The MKS Toolkit is a port of about 25 common Unix Korn shell utilities.
According to Microsoft, the Add-On Pack will also include remote telnet administration and password synchronization features.
While the attitude of many Unix lovers towards Microsoft-built integration products is tepid at best, the idea of Microsoft-supported Unix/NT integration services is not entirely without its appeal.
Analyst reaction: Blessed integration
Martin Marshall, industry analyst at Zona Research in Redwood City,
CA sees the Add-On Pack as a direct attack on Sun's key
markets -- Internet service providers and corporate Unix users.
Marshall sees the Add-On Pack's ability to run Unix shell scripts on NT as a significant arrow in Microsoft's quiver. He says that until now, Microsoft's pitch to the Unix installed base has been, "All you've got to do is rewrite all your shell scripts. System administrators say, `Baloney! I don't want to debug them and hassle with that.'"
He says that Microsoft has done a "very intelligent thing" in licensing such Unix "commodities" as NFS and the Korn shell for NT, but Marshall points out that a large number of Unix utilities (the C shell, for example) remain unsupported.
D.H. Brown analyst Tony Iams notes that a number of third-party products have already provided most of the services available in the Add-On Pack. However, the fact that such integration products are now Microsoft-blessed will make integration easier for administrators, he says.
Good for Unix?
Unlike Marshall, Solaris Marketing Manager Sanjay Sinha does not see
the software as a threat to Solaris. Quite the opposite. He sees
Microsoft's move as an acknowledgment that Unix will not be knocked
out of the enterprise by NT. "This is good news for Unix," says
Sinha. "Previously [Microsoft] thought the whole world was Windows,
but having tried that for seven years, they've found that Unix is
not going away -- in fact it is thriving."

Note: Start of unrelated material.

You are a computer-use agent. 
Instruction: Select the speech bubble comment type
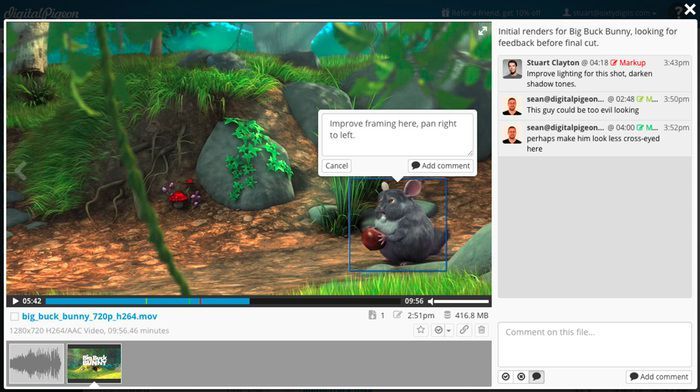tap(537, 376)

Sinha points out that Sun already moved to support NFS integration with its SunLink PC software. This has been shipping with Solaris 2.6 for almost a year now.
But will Unix users actually use this stuff?
"There are a number of religious zealots in the Unix community," says Marshall, "but at the end of the day these are just tools for getting the job done. I don't expect them to react negatively to something that allows them to get the job done."
One Sun engineer (and self-proclaimed Unix zealot) who asked not to be identified calls Microsoft's move a "moral victory for Unix." He adds, "Microsoft acknowledges that there are Unix servers out there. And there always will be Unix servers out there. Microsoft is not making it big in the server market. With this product they're acknowledging that NT is not a good product, and they need to live with Unix."
Microsoft is scheduled to deliver a beta of the Unix Add-On Pack this summer for the two platforms that NT runs on, Intel and Alpha. Pricing information is not yet available.